Azure AI Toolkit v0.28.1: Agent Skills Now Cost-Efficient for .NET Developers

TL;DR: Microsoft shipped major updates to the AI Toolkit for VS Code designed to streamline how you build, test, and deploy AI agents, focusing on aligning with the latest GitHub Copilot standards and enhancing support for enterprise-grade models via Microsoft Foundry. The headline: the transition from Copilot Instructions to Copilot Skills, which has equipped GitHub Copilot specialized skills on developing AI agents using Microsoft Foundry and Agent Framework in a cost-efficient way. If you’re shipping .NET agents on Azure, this is your signal to upgrade.

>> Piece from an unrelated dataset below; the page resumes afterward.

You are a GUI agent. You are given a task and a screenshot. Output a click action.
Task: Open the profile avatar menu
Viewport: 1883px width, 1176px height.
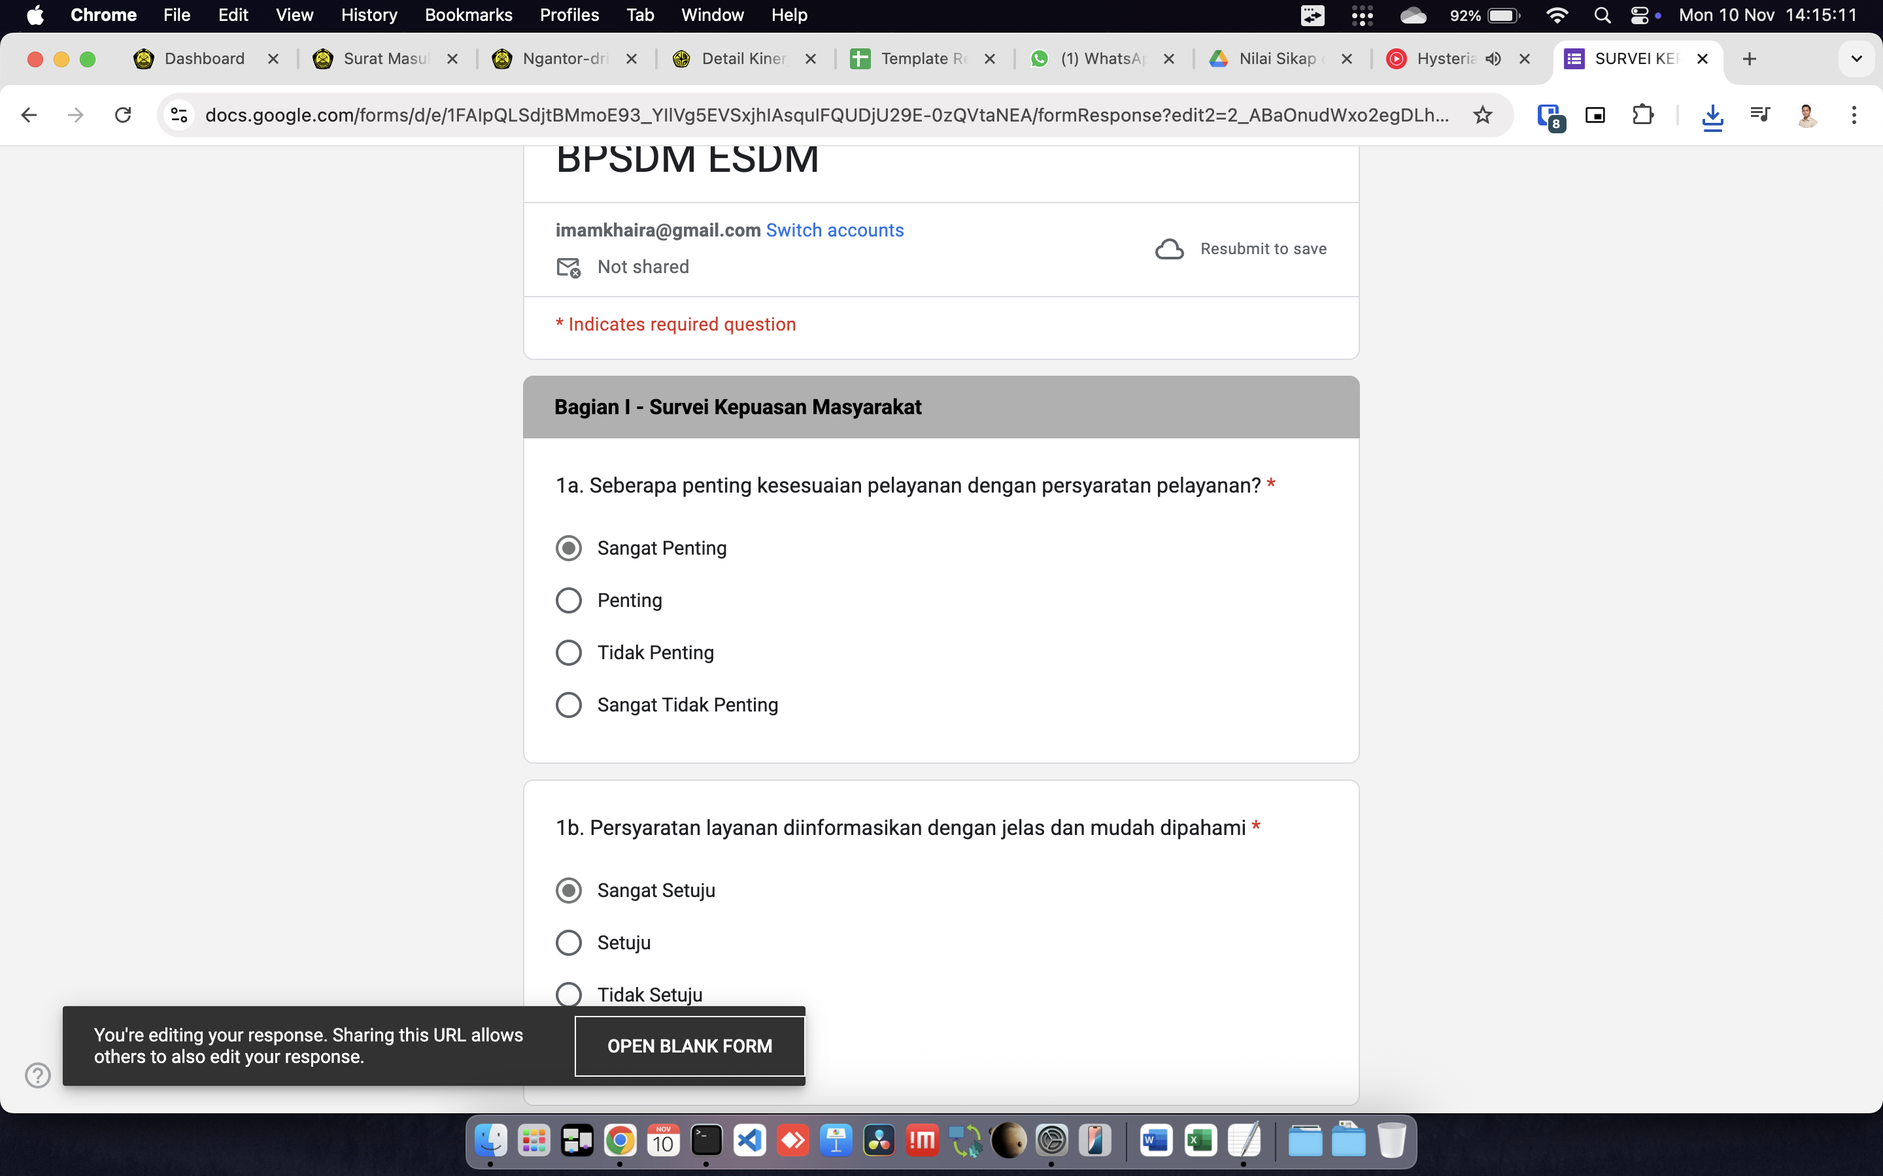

What Changed: Skills Over Instructions

In AI Toolkit, Microsoft migrated Copilot Tools from Custom Instructions to Agent Skills, which allows for a more capable integration within GitHub Copilot Chat. This might sound like nomenclature shuffling, but it’s a meaningful architectural shift. Agent Skills follow the open standard that Anthropic’s Model Context Protocol (MCP), a “USB-C for AI,” lets AI agents talk to external tools like databases, search engines, and APIs, and OpenAI and Microsoft have publicly embraced MCP. The practical upshot: your custom agent logic is no longer buried in IDE configuration. It’s now a first-class citizen in the Copilot ecosystem, meaning Copilot Chat can discover and invoke your agent’s specialized skills automatically.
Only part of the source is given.